-- start of EXCERPTED TEXT --
You are viewing a plain text version of this content. The canonical link for it is here.
Posted to issues@spark.apache.org by "Guy Boo (Jira)" <ji...@apache.org> on 2022/11/08 11:26:00 UTC

[jira] [Created] (SPARK-41049) Nondeterministic expressions have unstable values if they are children of CodegenFallback expressions

Guy Boo created SPARK-41049:
-------------------------------

             Summary: Nondeterministic expressions have unstable values if they are children of CodegenFallback expressions
                 Key: SPARK-41049
                 URL: https://issues.apache.org/jira/browse/SPARK-41049
             Project: Spark
          Issue Type: Bug
          Components: SQL
    Affects Versions: 3.1.2
            Reporter: Guy Boo


h2. Expectation

For a given row, Nondeterministic expressions should have stable values.
{code:scala}
import org.apache.spark.sql.functions._
val df = sparkContext.parallelize(1 to 5).toDF("x")
val v1 = rand().*(lit(10000))
-- end of EXCERPTED TEXT --
PROBLEMS AND TASKS:
• A. For the SPARK-41049 issue, mark each statement (i), (ii), (iii) yes or no, and quote the words from the issue that settle it: (i) the issue is filed as a bug; (ii) the affected version is 3.2.1; (iii) the component listed is Core.
• B. Answer these questions from the SPARK-41049 issue, one per line, marked (i), (ii), (iii):
(i) Who is named as the reporter?
(ii) On what date was the issue posted?
(iii) What column name does the code give the DataFrame?
• C. From the SPARK-41049 issue, set down the stretch from "h2. Expectation" through "v1 = rand().*(lit(10000))" with no changes.
The data that comes after the SPARK-41049 issue is not needed.
-- start of DATA SEGMENT --
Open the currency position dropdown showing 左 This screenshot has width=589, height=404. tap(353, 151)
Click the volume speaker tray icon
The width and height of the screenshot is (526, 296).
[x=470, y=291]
-- end of DATA SEGMENT --
RESULTS OF THE EXERCISE:
• A.
(i) Yes: "Issue Type: Bug"
(ii) No: "Affects Versions: 3.1.2"
(iii) No: "Components: SQL"

• B.
(i) Guy Boo
(ii) 2022/11/08
(iii) x

• C.
h2. Expectation

For a given row, Nondeterministic expressions should have stable values.
{code:scala}
import org.apache.spark.sql.functions._
val df = sparkContext.parallelize(1 to 5).toDF("x")
val v1 = rand().*(lit(10000))